Als ehemaliger Juso-Chef in Rheinland-Pfalz blinkte der 50-jährige Kukies immerhin mal so links wie Scholz und sein Adlatus Schmidt. Doch Kukies ist ein Goldman-Sachs-Mann durch und durch. Schon bald nach seinem mit dem McCloy-Edelstipendium finanzierten Master-Studium in Harvard und seiner Promotion an der Universität Chicago heuerte er bei der so einflussreichen wie berüchtigten Investmentbank an. Seit 2001 kümmerte er sich in den Niederlassungen London und Frankfurt nicht zuletzt um strukturierte Produkte – jene Finanzinstrumente, die zum Auslöser der weltweiten Finanzkrise wurden.

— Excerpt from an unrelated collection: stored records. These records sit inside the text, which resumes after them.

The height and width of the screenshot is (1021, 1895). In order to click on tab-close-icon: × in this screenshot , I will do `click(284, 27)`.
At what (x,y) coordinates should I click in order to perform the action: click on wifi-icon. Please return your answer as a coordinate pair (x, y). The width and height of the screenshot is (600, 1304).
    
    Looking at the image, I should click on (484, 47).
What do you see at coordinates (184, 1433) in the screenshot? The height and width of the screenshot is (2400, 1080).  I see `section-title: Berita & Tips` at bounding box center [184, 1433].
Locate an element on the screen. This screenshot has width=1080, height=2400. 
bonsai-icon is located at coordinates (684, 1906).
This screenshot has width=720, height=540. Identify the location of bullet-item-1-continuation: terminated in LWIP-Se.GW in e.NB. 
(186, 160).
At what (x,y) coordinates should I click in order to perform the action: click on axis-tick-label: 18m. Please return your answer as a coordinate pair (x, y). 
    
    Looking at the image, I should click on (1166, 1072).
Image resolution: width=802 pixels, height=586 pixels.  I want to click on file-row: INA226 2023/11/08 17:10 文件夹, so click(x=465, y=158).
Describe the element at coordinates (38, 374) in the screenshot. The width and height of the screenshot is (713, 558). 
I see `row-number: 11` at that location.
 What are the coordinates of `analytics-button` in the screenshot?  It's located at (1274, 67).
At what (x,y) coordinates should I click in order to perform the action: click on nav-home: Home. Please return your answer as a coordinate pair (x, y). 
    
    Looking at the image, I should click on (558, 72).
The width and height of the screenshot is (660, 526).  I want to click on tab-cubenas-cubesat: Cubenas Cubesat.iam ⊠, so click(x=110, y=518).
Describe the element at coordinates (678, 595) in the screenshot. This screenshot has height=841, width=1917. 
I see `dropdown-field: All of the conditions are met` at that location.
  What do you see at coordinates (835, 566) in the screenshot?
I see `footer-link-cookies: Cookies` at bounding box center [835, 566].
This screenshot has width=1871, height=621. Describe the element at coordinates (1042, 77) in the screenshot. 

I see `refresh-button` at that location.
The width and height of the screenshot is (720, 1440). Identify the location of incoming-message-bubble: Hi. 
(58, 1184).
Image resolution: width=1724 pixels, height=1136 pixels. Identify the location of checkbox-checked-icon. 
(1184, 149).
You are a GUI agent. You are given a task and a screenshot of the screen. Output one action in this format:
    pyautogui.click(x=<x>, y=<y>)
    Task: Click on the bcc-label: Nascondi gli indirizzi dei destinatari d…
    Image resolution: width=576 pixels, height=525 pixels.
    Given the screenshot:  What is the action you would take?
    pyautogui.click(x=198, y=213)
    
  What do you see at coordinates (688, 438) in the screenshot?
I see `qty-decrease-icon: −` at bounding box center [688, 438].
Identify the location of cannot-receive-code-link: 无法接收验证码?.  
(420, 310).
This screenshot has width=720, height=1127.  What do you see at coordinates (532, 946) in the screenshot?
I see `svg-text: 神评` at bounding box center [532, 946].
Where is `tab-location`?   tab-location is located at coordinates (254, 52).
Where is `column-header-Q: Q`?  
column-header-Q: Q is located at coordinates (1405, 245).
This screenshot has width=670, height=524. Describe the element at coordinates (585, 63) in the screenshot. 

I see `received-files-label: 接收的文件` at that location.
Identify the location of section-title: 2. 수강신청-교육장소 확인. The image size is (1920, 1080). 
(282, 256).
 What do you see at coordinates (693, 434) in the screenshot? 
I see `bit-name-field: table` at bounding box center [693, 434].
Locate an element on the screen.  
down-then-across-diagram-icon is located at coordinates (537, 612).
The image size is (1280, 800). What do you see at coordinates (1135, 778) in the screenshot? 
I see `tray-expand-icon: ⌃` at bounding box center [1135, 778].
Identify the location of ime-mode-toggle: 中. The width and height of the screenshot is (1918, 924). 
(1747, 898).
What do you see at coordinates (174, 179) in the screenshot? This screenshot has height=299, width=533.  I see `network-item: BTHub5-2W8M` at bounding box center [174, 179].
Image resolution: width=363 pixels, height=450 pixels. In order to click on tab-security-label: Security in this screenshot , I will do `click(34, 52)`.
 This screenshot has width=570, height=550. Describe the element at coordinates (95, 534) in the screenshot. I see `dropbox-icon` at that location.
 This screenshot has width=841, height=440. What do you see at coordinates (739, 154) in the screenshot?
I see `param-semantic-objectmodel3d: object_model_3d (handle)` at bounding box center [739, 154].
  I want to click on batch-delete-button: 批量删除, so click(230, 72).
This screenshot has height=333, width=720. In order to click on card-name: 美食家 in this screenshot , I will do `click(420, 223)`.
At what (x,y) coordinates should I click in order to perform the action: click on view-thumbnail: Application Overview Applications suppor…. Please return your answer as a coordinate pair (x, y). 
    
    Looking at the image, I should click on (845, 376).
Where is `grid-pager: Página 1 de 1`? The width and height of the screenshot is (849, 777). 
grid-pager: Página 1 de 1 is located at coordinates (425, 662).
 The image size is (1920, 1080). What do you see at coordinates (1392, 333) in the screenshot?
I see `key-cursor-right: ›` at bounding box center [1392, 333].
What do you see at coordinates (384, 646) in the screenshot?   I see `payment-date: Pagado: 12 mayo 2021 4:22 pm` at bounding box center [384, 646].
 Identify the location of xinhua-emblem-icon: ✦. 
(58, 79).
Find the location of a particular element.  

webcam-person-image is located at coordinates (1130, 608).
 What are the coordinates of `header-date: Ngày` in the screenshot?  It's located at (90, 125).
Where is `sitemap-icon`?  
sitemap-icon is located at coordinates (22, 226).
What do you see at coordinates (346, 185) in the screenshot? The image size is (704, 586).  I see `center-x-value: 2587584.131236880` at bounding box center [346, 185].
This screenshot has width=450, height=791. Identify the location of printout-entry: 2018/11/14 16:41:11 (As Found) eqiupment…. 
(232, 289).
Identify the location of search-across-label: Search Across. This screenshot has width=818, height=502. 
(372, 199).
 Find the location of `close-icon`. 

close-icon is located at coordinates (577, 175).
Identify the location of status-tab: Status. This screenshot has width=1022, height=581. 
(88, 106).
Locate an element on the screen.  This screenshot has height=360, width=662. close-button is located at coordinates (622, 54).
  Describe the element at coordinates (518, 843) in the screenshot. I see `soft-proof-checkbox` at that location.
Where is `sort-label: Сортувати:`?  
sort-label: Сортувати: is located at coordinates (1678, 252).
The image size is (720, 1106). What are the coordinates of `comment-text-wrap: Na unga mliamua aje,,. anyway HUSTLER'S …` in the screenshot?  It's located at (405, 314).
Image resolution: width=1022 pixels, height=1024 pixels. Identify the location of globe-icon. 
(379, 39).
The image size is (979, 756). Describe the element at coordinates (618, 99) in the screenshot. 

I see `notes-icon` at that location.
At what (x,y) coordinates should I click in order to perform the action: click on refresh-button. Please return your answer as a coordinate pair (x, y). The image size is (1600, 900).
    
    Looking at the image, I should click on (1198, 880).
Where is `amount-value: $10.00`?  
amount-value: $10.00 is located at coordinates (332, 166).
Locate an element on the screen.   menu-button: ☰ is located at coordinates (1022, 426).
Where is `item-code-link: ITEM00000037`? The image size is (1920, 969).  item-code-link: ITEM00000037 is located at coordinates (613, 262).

Das Vorantreiben der Digitalisierung auch im Bankgeschäft gehörte zu seinen Aufgaben. Seit 2014 war er Co-Chef der deutschen Niederlassung der Bank, bei der es nach Medienberichten zuletzt nicht ganz so gut lief, wie man es in der New Yorker Zentrale wohl gern gesehen hätte.

Immerhin dürfte Kukies als Goldman- Sachs-Partner gute Kontakte in die amerikanische Finanzbranche haben und damit auch in die US-Administration, wo Leute der Investmentbank traditionell immer wieder führende Jobs übernehmen. „Government Sachs“ lautet der Spitzname in Washington. Donald Trumps Finanzminister Steven Mnuchin war ebenfalls mal bei dem Institut. EZB-Chef Mario Draghi auch. Den wird Kukies nun häufiger sehen, denn er wird auch für die Europapolitik zuständig sein.